Product ion spectra of [M – H–- ions of m/z 326.3 and 328.3 corresponding to reduced NO2-LA (nitroalkane alkene containing NO2-OA) and reduced NO2-OA (nitrostearic acid, SA-NO2) respectively. (A) reduced NO2-LA (m/z 326.3), (B) 10-NO2-SA (m/z 328.3), (C) 9-NO2-SA (m/z 328.3) recorded at a collision energy setting of 35 eV using a hybrid FT mass spectrometer
3.9 Fragmentation Yield Efficiencies for Specific Product Ions
The translation of this analysis into structural characterization for confirmation of biological NO2-FA unknowns depends on the yields obtained during the fragmentation of the specific product ions. The slopes obtained for the m/z 324.2 → 46 standard curve for the four different NO2-LA isomers were 1, representing a 100%. The data reported in Table 2 indicate efficiency yields (represented by the slopes of the standard curves with respect to the 324.2 → 46 transition) for specific product ions of up to 14%. Notably, the limit of detection (LOD), necessary to establish identity of the different isomers, was between 1.2 and 5 times the calculated limit of quantification (LOQ) values for the highest product ion containing structural information for each isomer, further supporting both the theoretical and biological value of the method.
4 Conclusions
By evaluating the gas phase fragmentation products of nitroalkane and nitroalkene containing fatty acids, we propose several fragmentation pathways. These mechanisms provide the necessary elements for more insightful characterization of this class of labile and readily metabolized inflammatory signaling mediators. It has been previously observed that saturated aliphatic carbon chains containing nitro groups fragment via NO –2 losses or HNO2 neutral losses, rendering fragments with no structural information. Notably, the presence of a nitroalkene strongly favors both chain breaking fragmentation mechanisms as well as H2O, HNO2 and NO –2 losses [23]. The H2O loss occurs at the NO2 group, while the carboxylic acid retains the charge through the fragmentation process. In the case of monounsaturated nitroalkene fatty acids, the fragmentation mechanism involves an initial rearrangement followed by a retrocycloaddition and rupture to form fragments containing nitrile and aldehyde moieties. In particular, ions with m/z 168.1 and 169.1 indicate the presence of a double bond at position C9 and NO2 groups at C9 and C10, respectively.

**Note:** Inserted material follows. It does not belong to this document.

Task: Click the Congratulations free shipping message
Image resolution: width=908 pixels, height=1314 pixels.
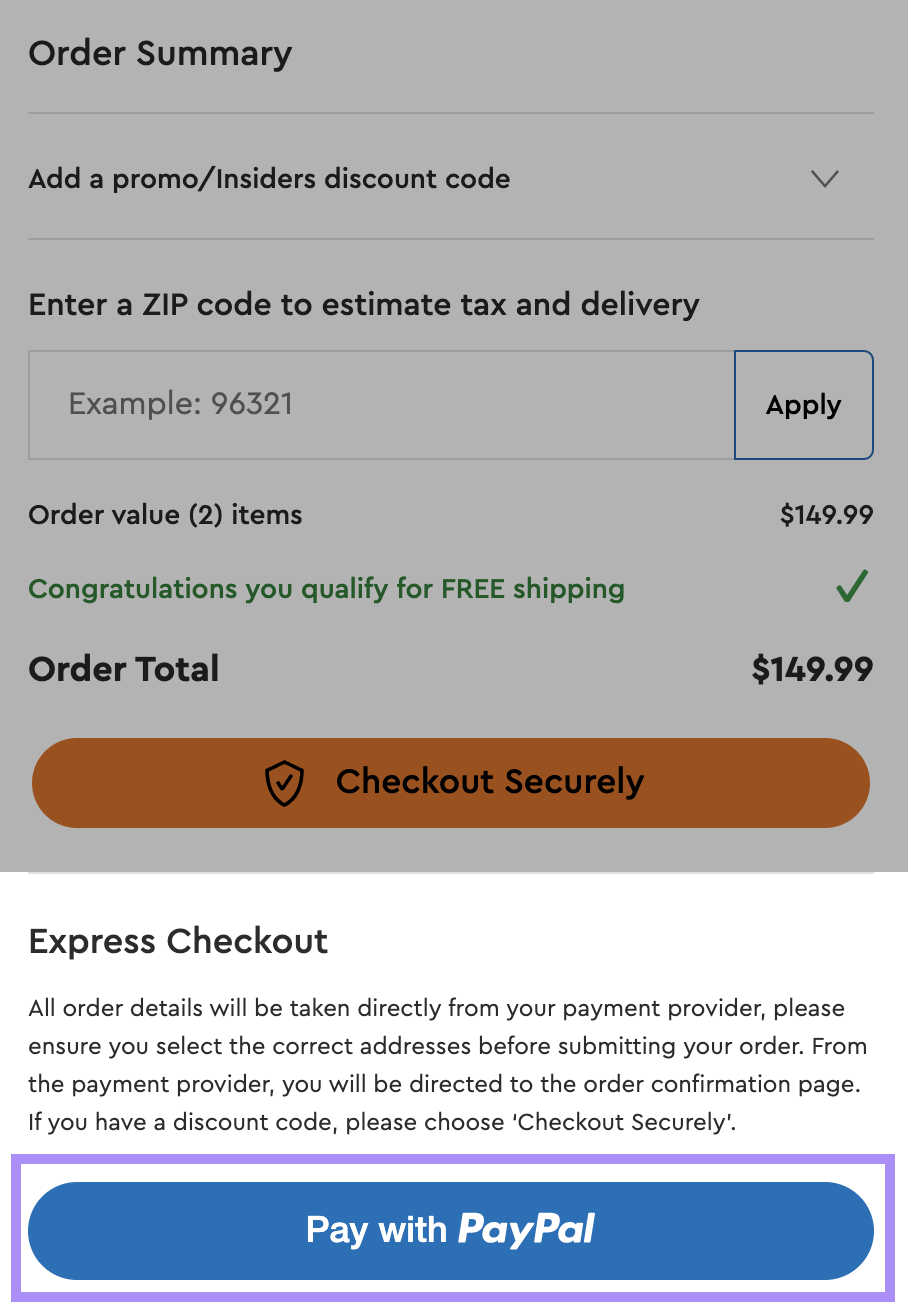Action: click(x=325, y=589)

An unsaturation at positions δ- or γ- to the NO2 group of the nitroalkene in polyunsaturated nitro fatty acids results in three major chain fragmentation pathways. These include nitrile and aldehyde products, as observed for monounsaturated nitroalkenes, and five- and six-member ring heterocycles. Several steps are involved in the formation of these species. In particular, fragmentation of 9-NO2-LA results in specific ion fragments with m/z of 168.1, 210.1, and 224.1 with the latter showing a shift in 14 Da and having five- and six-member rings. The 10-NO2-LA presented an overall shift of 14 Da compared with the fragments obtained from 9-NO2-LA. The fragmentation of 12-NO2-LA resulted in a different set of charged product ions characterized by m/z of 157.1, 171.1, 213.1, and 195.1. The difference in 14 Da between ions with m/z of 157.1 and 171.1 corresponds to the neutral formation of six- and five-member heterocycles (as observed for 9- and 10-NO2-LA isomers). Finally, the fragmentation of 13-NO2-LA shows an overall shift of 14 Da compared with 12-NO2-LA with characteristic m/z of 171.1, 185.1, 227.1, and 209.1.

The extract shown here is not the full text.